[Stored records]
- - -
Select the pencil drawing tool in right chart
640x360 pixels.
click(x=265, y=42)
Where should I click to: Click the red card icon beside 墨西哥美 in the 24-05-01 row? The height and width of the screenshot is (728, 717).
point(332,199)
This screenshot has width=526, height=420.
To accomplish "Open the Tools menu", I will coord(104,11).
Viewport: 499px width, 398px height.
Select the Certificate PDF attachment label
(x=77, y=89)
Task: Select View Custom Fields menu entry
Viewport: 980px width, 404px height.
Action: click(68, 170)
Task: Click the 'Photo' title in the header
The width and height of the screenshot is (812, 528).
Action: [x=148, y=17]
- - -
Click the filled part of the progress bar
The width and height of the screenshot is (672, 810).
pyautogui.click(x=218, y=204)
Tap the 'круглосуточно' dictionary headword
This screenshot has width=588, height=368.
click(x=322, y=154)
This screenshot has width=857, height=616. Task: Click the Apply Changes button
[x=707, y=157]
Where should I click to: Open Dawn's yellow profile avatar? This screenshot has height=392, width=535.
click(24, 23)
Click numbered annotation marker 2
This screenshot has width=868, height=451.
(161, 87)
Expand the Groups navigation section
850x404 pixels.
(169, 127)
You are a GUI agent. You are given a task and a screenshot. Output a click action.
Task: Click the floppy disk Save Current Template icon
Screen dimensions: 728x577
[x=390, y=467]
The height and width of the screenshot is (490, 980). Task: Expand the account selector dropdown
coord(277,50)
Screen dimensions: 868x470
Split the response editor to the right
- - -
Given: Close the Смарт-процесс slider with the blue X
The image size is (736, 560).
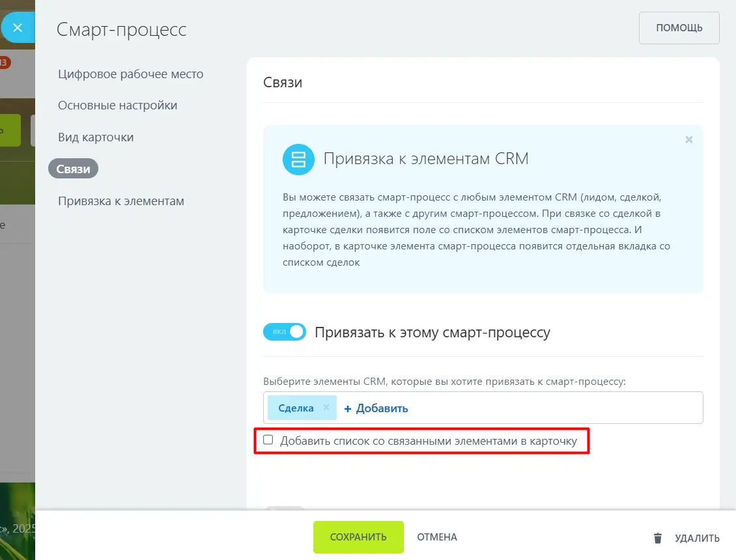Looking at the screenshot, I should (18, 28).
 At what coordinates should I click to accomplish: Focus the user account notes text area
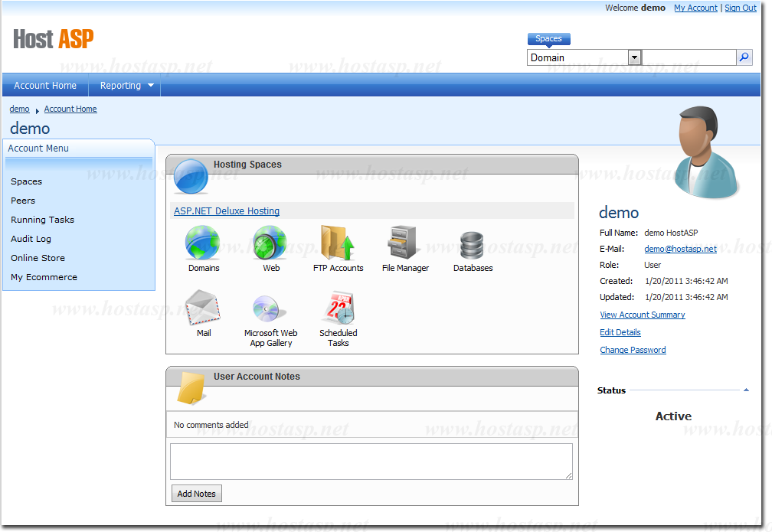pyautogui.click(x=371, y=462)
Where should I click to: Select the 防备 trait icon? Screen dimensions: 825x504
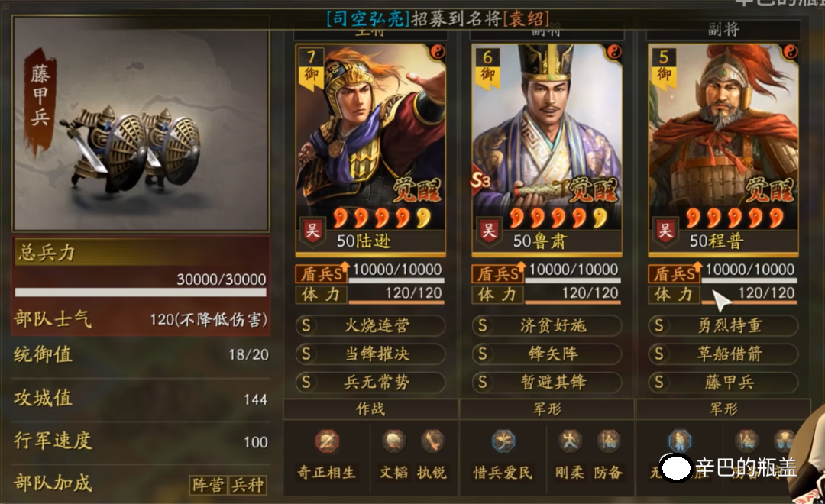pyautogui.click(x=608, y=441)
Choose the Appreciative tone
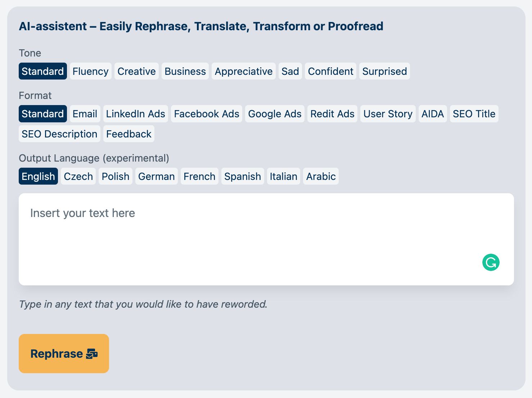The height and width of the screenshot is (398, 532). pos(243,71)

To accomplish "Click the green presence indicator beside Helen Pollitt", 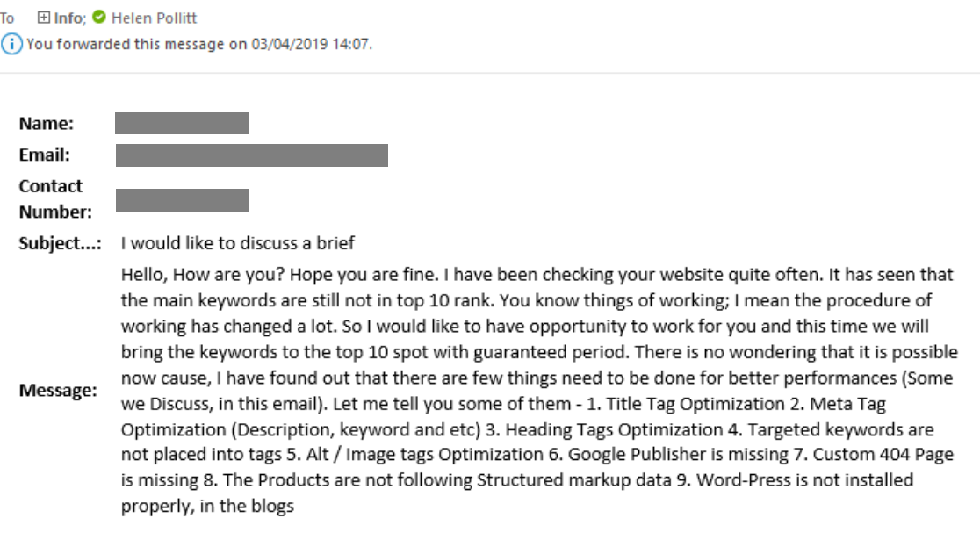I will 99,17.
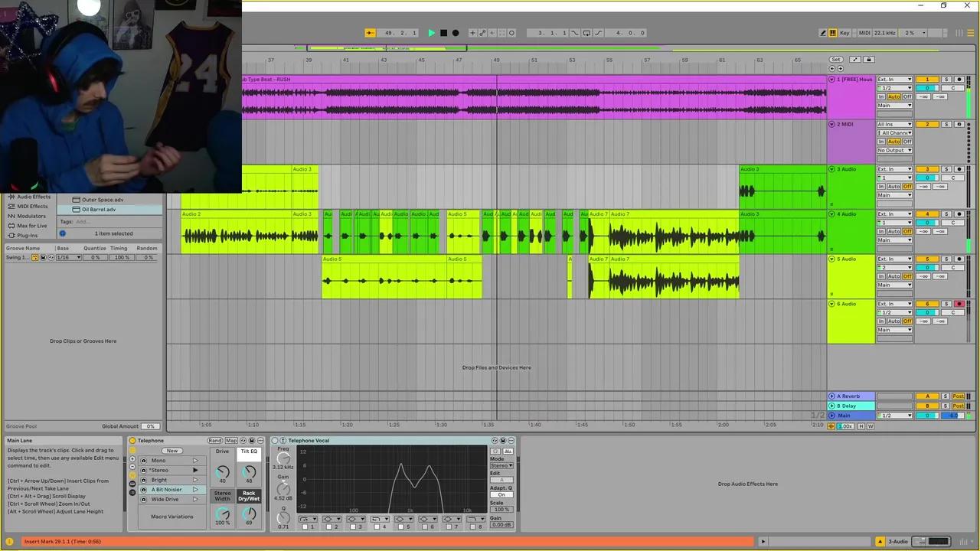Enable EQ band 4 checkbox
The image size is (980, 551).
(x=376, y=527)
- - -
Problem requirements: What is the number of lines above that hold the string "menu"? Answer with that number alone.

Written solution: 2